Exercise description: Transcribe all records, preserving every character.

[Dataset entries]

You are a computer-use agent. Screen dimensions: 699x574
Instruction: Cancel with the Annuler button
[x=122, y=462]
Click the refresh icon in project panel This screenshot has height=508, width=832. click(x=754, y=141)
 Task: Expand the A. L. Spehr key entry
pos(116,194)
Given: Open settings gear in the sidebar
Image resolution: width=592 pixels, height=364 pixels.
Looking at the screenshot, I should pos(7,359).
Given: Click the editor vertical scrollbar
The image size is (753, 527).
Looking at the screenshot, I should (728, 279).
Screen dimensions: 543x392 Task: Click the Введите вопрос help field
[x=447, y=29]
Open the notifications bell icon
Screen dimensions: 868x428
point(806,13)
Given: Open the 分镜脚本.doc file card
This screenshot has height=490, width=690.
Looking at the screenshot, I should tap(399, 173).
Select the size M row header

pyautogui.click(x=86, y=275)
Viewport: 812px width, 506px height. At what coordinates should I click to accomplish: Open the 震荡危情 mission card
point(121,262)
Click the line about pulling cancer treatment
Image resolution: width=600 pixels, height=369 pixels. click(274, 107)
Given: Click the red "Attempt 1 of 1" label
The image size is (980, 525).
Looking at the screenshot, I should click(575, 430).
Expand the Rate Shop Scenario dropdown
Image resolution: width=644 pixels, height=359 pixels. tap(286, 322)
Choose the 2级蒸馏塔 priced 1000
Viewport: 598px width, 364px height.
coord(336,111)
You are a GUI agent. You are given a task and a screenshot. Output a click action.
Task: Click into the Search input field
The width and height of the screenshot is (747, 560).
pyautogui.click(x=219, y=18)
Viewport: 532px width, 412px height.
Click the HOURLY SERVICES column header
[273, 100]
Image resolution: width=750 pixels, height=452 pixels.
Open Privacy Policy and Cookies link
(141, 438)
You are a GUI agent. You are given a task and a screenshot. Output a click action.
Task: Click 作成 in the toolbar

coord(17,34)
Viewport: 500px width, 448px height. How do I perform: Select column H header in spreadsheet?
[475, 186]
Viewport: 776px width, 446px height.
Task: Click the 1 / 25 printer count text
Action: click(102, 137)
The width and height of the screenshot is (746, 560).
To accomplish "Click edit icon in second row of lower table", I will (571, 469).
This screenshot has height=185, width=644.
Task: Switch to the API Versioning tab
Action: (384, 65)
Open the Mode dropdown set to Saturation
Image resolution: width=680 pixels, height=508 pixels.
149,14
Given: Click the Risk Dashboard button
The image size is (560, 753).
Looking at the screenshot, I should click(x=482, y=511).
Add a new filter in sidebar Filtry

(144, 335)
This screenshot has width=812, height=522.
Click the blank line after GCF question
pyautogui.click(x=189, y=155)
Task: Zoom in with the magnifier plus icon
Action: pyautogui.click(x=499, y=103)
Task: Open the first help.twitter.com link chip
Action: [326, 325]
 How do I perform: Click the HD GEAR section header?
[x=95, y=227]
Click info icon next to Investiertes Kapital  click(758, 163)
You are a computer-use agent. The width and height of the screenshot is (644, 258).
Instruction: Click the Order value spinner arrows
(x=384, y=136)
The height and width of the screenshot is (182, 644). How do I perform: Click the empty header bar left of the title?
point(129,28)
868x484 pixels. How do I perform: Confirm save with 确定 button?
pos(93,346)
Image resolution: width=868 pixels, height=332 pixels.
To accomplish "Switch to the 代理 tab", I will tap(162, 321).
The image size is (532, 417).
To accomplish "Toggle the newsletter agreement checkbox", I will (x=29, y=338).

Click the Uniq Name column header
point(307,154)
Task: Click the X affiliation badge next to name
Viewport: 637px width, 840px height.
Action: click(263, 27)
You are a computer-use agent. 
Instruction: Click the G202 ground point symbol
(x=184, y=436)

Result of the exercise:
You are a computer-use agent. Screen dimensions: 699x574
Instruction: Cancel with the Annuler button
[x=122, y=462]
Click the refresh icon in project panel This screenshot has height=508, width=832. click(x=754, y=141)
 Task: Expand the A. L. Spehr key entry
pos(116,194)
Given: Open settings gear in the sidebar
Image resolution: width=592 pixels, height=364 pixels.
Looking at the screenshot, I should pos(7,359).
Given: Click the editor vertical scrollbar
The image size is (753, 527).
Looking at the screenshot, I should (728, 279).
Screen dimensions: 543x392 Task: Click the Введите вопрос help field
[x=447, y=29]
Open the notifications bell icon
Screen dimensions: 868x428
point(806,13)
Given: Open the 分镜脚本.doc file card
This screenshot has height=490, width=690.
Looking at the screenshot, I should tap(399, 173).
Select the size M row header

pyautogui.click(x=86, y=275)
Viewport: 812px width, 506px height. At what coordinates should I click to accomplish: Open the 震荡危情 mission card
point(121,262)
Click the line about pulling cancer treatment
Image resolution: width=600 pixels, height=369 pixels. click(274, 107)
Given: Click the red "Attempt 1 of 1" label
The image size is (980, 525).
Looking at the screenshot, I should click(575, 430).
Expand the Rate Shop Scenario dropdown
Image resolution: width=644 pixels, height=359 pixels. tap(286, 322)
Choose the 2级蒸馏塔 priced 1000
Viewport: 598px width, 364px height.
coord(336,111)
You are a GUI agent. You are given a task and a screenshot. Output a click action.
Task: Click into the Search input field
The width and height of the screenshot is (747, 560).
pyautogui.click(x=219, y=18)
Viewport: 532px width, 412px height.
Click the HOURLY SERVICES column header
[273, 100]
Image resolution: width=750 pixels, height=452 pixels.
Open Privacy Policy and Cookies link
(141, 438)
You are a GUI agent. You are given a task and a screenshot. Output a click action.
Task: Click 作成 in the toolbar

coord(17,34)
Viewport: 500px width, 448px height. How do I perform: Select column H header in spreadsheet?
[475, 186]
Viewport: 776px width, 446px height.
Task: Click the 1 / 25 printer count text
Action: click(102, 137)
The width and height of the screenshot is (746, 560).
To accomplish "Click edit icon in second row of lower table", I will (571, 469).
This screenshot has height=185, width=644.
Task: Switch to the API Versioning tab
Action: (384, 65)
Open the Mode dropdown set to Saturation
Image resolution: width=680 pixels, height=508 pixels.
149,14
Given: Click the Risk Dashboard button
The image size is (560, 753).
Looking at the screenshot, I should click(x=482, y=511).
Add a new filter in sidebar Filtry

(144, 335)
This screenshot has width=812, height=522.
Click the blank line after GCF question
pyautogui.click(x=189, y=155)
Task: Zoom in with the magnifier plus icon
Action: pyautogui.click(x=499, y=103)
Task: Open the first help.twitter.com link chip
Action: [326, 325]
 How do I perform: Click the HD GEAR section header?
[x=95, y=227]
Click info icon next to Investiertes Kapital  click(758, 163)
You are a computer-use agent. The width and height of the screenshot is (644, 258).
Instruction: Click the Order value spinner arrows
(x=384, y=136)
The height and width of the screenshot is (182, 644). How do I perform: Click the empty header bar left of the title?
point(129,28)
868x484 pixels. How do I perform: Confirm save with 确定 button?
pos(93,346)
Image resolution: width=868 pixels, height=332 pixels.
To accomplish "Switch to the 代理 tab", I will tap(162, 321).
The image size is (532, 417).
To accomplish "Toggle the newsletter agreement checkbox", I will (x=29, y=338).

Click the Uniq Name column header
point(307,154)
Task: Click the X affiliation badge next to name
Viewport: 637px width, 840px height.
Action: click(263, 27)
You are a computer-use agent. 
Instruction: Click the G202 ground point symbol
(x=184, y=436)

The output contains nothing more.